(Beginning of Provided records)

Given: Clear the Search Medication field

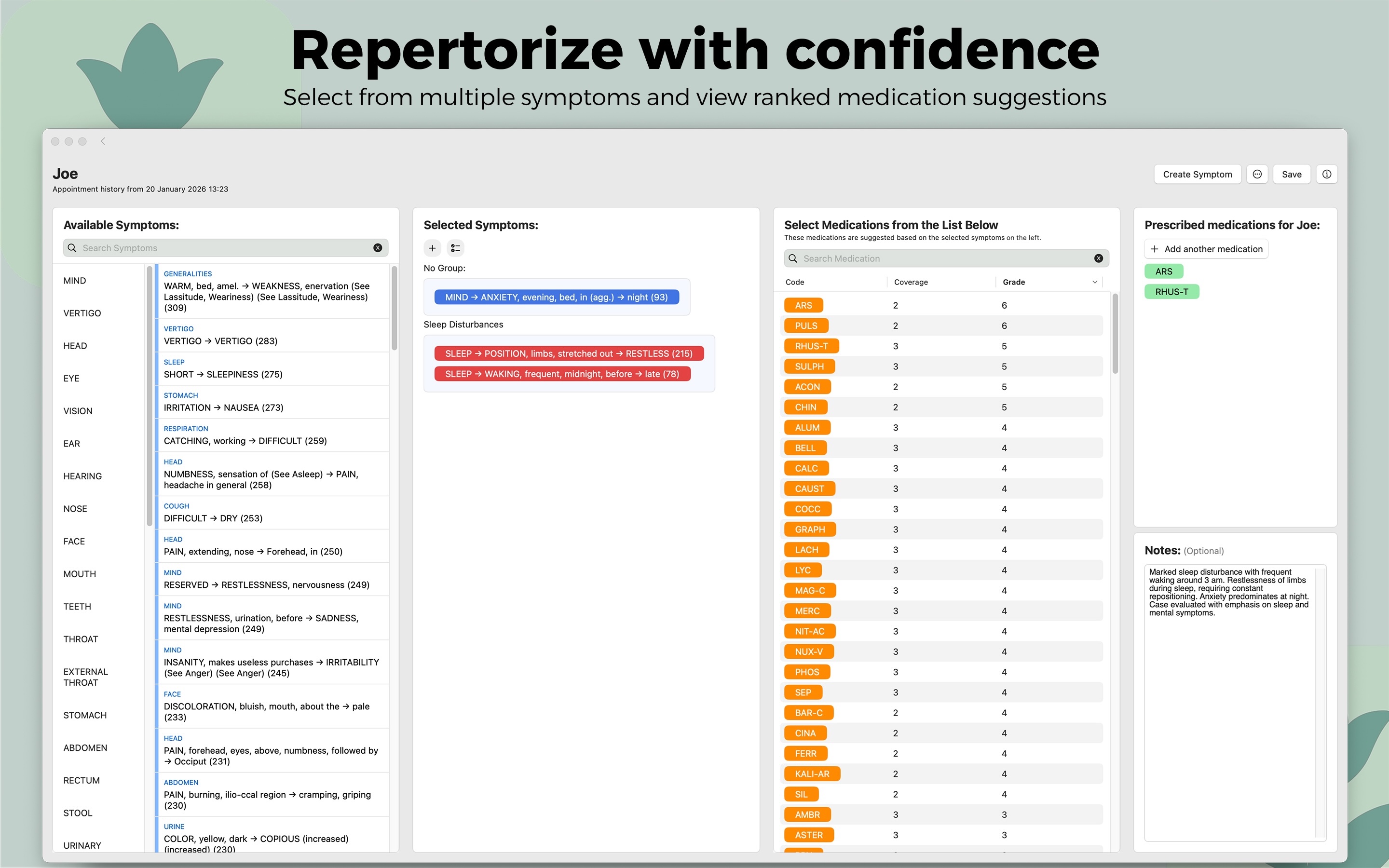Looking at the screenshot, I should (x=1098, y=258).
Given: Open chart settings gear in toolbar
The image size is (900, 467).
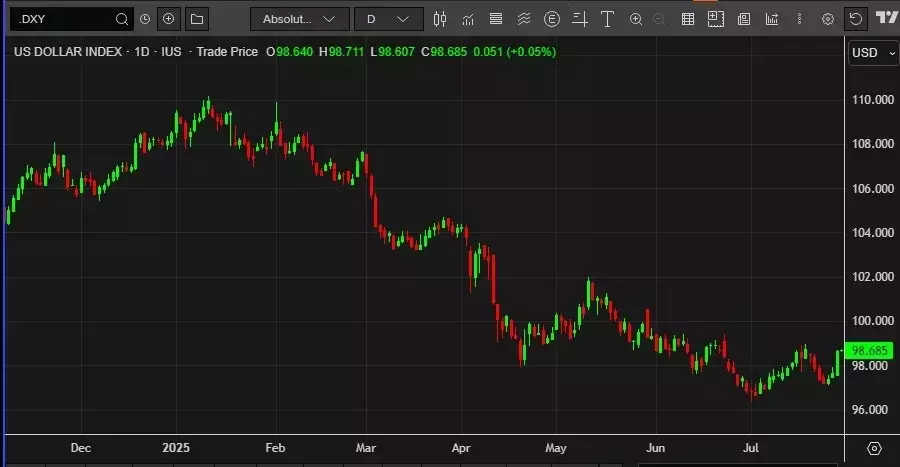Looking at the screenshot, I should click(x=827, y=19).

(End of Provided records)

Your objective
All entries must be output exactly as they stand, and every picture must be left out.

Result for this exercise
Given: Clear the Search Medication field

Looking at the screenshot, I should (x=1098, y=258).
Given: Open chart settings gear in toolbar
The image size is (900, 467).
Looking at the screenshot, I should click(x=827, y=19).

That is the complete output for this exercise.